THE REQUEST: Copy the items from the very start through the line that contains "click(13, 166)", keeping every line, and add 134 to each number in the click coordinates given as answers.

MATERIAL TO PROCESS:
◇ ◇ ◇ ◇ ◇

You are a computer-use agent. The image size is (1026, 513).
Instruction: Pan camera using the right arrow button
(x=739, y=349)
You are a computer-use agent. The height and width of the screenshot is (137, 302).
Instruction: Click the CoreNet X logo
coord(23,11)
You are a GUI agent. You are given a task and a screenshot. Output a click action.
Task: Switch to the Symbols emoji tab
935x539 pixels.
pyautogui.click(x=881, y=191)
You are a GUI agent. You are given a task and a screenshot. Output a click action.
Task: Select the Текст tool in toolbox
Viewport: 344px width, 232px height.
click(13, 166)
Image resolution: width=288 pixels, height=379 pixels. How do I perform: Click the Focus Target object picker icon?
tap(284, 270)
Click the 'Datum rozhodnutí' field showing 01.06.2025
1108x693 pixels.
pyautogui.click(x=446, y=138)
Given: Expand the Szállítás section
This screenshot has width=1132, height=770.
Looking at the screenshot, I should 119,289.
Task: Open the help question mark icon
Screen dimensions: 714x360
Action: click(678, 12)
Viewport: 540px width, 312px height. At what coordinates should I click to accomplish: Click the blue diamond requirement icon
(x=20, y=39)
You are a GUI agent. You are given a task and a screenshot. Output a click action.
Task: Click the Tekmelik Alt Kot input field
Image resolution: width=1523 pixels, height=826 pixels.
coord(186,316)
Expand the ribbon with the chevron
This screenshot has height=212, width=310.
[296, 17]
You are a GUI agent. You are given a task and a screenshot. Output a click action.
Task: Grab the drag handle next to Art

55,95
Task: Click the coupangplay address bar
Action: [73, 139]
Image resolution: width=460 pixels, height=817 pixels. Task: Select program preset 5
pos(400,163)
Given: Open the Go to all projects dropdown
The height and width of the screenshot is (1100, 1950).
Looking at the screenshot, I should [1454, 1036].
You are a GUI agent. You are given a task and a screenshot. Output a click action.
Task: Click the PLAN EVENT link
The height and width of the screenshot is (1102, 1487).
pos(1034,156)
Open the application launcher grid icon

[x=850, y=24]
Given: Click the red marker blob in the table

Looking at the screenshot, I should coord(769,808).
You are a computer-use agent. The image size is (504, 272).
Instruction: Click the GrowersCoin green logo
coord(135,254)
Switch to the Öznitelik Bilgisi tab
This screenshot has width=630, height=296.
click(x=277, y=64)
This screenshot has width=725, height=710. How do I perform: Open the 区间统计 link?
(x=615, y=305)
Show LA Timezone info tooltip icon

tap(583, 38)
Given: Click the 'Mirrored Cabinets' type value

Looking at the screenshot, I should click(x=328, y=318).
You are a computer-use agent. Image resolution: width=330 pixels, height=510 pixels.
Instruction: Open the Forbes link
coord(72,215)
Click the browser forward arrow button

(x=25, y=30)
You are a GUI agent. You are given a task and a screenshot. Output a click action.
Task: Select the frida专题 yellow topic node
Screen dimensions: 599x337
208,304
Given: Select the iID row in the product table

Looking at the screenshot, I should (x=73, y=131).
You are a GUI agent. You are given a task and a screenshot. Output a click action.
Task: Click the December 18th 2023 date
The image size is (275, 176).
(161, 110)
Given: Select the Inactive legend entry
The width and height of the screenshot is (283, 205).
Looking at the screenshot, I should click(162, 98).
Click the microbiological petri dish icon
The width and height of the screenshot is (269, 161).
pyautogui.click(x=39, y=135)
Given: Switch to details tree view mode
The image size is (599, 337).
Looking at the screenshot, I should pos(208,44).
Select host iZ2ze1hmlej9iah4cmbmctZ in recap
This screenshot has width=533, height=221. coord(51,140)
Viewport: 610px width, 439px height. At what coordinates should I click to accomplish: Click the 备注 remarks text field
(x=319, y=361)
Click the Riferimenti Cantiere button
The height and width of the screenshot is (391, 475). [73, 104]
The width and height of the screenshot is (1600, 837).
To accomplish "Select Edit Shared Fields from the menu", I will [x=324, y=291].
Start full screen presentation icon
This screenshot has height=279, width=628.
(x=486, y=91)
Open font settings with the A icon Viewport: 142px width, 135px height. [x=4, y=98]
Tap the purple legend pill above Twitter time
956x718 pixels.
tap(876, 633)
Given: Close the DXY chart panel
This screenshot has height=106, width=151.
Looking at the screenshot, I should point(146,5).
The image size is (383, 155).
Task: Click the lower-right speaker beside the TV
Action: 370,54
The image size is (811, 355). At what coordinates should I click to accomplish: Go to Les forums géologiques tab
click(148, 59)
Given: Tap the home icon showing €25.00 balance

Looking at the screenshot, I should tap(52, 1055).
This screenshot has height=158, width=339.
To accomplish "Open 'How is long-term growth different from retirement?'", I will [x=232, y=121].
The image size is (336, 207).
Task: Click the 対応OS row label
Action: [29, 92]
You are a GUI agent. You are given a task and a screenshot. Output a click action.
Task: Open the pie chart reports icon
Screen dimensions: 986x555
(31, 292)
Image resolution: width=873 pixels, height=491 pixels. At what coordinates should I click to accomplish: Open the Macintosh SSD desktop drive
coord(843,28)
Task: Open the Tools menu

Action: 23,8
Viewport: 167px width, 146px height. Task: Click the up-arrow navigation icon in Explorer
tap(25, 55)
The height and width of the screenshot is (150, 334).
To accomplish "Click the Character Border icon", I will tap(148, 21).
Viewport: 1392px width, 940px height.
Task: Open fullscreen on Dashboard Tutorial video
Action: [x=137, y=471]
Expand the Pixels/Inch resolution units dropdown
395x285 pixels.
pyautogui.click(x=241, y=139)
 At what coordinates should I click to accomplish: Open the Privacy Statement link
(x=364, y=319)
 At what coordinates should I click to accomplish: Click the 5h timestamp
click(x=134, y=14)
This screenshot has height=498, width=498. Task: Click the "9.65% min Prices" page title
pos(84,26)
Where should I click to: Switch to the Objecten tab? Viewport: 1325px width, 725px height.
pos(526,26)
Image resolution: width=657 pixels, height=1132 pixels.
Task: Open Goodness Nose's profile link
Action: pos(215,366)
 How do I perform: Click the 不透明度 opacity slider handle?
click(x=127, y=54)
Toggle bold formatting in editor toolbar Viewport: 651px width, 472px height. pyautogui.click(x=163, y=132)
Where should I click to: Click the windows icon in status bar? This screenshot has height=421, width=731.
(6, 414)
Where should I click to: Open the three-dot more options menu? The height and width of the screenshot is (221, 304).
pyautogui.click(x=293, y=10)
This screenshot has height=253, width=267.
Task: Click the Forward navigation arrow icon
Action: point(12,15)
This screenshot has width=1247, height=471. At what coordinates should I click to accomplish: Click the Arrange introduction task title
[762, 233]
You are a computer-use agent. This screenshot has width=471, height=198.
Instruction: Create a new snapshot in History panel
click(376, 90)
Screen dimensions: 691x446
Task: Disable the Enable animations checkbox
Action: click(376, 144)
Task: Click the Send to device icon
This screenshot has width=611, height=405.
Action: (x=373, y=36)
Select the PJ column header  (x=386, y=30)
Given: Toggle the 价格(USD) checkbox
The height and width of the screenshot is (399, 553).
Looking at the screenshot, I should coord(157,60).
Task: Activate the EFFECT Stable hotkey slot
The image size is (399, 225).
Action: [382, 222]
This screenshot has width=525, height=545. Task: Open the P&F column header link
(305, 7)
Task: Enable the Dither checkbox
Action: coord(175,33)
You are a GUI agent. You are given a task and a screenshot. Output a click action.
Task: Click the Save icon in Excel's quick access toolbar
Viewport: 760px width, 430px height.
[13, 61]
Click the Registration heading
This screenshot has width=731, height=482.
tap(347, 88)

◇ ◇ ◇ ◇ ◇

SOLUTION:
You are a computer-use agent. The image size is (1026, 513).
Instruction: Pan camera using the right arrow button
(x=873, y=483)
You are a computer-use agent. The height and width of the screenshot is (137, 302).
Instruction: Click the CoreNet X logo
coord(157,145)
You are a GUI agent. You are given a task and a screenshot. Output a click action.
Task: Switch to the Symbols emoji tab
935x539 pixels.
pyautogui.click(x=1015, y=325)
You are a GUI agent. You are given a task and a screenshot. Output a click action.
Task: Select the Текст tool in toolbox
Viewport: 344px width, 232px height.
click(147, 300)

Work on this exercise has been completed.